:: EXTRACTED ENTRIES
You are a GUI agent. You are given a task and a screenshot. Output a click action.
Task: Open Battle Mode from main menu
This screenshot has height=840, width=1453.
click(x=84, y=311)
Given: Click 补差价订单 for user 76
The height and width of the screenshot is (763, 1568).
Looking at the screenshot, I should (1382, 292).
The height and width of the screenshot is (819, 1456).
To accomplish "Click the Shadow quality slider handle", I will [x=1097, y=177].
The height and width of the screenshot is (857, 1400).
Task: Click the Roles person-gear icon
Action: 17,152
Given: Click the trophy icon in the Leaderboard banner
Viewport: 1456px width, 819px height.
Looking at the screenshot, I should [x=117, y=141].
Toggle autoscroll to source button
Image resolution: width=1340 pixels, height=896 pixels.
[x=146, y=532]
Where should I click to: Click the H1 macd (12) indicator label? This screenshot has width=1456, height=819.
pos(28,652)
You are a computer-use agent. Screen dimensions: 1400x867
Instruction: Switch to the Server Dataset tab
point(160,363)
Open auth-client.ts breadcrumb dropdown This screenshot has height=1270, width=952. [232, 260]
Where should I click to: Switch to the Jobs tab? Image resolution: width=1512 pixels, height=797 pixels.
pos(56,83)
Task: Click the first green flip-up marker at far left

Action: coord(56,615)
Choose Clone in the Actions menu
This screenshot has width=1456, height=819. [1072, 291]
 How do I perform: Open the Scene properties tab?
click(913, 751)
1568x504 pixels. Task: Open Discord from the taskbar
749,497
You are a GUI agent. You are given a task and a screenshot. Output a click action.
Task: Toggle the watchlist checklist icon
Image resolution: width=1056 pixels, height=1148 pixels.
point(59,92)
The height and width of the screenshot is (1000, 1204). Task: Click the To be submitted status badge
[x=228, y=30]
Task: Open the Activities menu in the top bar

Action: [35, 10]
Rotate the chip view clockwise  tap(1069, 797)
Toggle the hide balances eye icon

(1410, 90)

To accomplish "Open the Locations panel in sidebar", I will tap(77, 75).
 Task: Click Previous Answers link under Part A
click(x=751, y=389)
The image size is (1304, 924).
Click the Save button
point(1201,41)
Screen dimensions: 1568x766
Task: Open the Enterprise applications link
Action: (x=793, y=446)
::::
** WHAT NEEDS TO BE DONE **
Once you have read the records above, write them out again exactly.

** WRITTEN RESPONSE **
You are a GUI agent. You are given a task and a screenshot. Output a click action.
Task: Open Battle Mode from main menu
This screenshot has height=840, width=1453.
click(x=84, y=311)
Given: Click 补差价订单 for user 76
The height and width of the screenshot is (763, 1568).
Looking at the screenshot, I should (1382, 292).
The height and width of the screenshot is (819, 1456).
To accomplish "Click the Shadow quality slider handle", I will [x=1097, y=177].
The height and width of the screenshot is (857, 1400).
Task: Click the Roles person-gear icon
Action: 17,152
Given: Click the trophy icon in the Leaderboard banner
Viewport: 1456px width, 819px height.
Looking at the screenshot, I should [x=117, y=141].
Toggle autoscroll to source button
Image resolution: width=1340 pixels, height=896 pixels.
[x=146, y=532]
Where should I click to: Click the H1 macd (12) indicator label? This screenshot has width=1456, height=819.
pos(28,652)
You are a computer-use agent. Screen dimensions: 1400x867
Instruction: Switch to the Server Dataset tab
point(160,363)
Open auth-client.ts breadcrumb dropdown This screenshot has height=1270, width=952. [232, 260]
Where should I click to: Switch to the Jobs tab? Image resolution: width=1512 pixels, height=797 pixels.
pos(56,83)
Task: Click the first green flip-up marker at far left

Action: coord(56,615)
Choose Clone in the Actions menu
This screenshot has width=1456, height=819. [1072, 291]
 How do I perform: Open the Scene properties tab?
click(913, 751)
1568x504 pixels. Task: Open Discord from the taskbar
749,497
You are a GUI agent. You are given a task and a screenshot. Output a click action.
Task: Toggle the watchlist checklist icon
Image resolution: width=1056 pixels, height=1148 pixels.
point(59,92)
The height and width of the screenshot is (1000, 1204). Task: Click the To be submitted status badge
[x=228, y=30]
Task: Open the Activities menu in the top bar

Action: [35, 10]
Rotate the chip view clockwise  tap(1069, 797)
Toggle the hide balances eye icon

(1410, 90)

To accomplish "Open the Locations panel in sidebar", I will tap(77, 75).
 Task: Click Previous Answers link under Part A
click(x=751, y=389)
The image size is (1304, 924).
Click the Save button
point(1201,41)
Screen dimensions: 1568x766
Task: Open the Enterprise applications link
Action: (x=793, y=446)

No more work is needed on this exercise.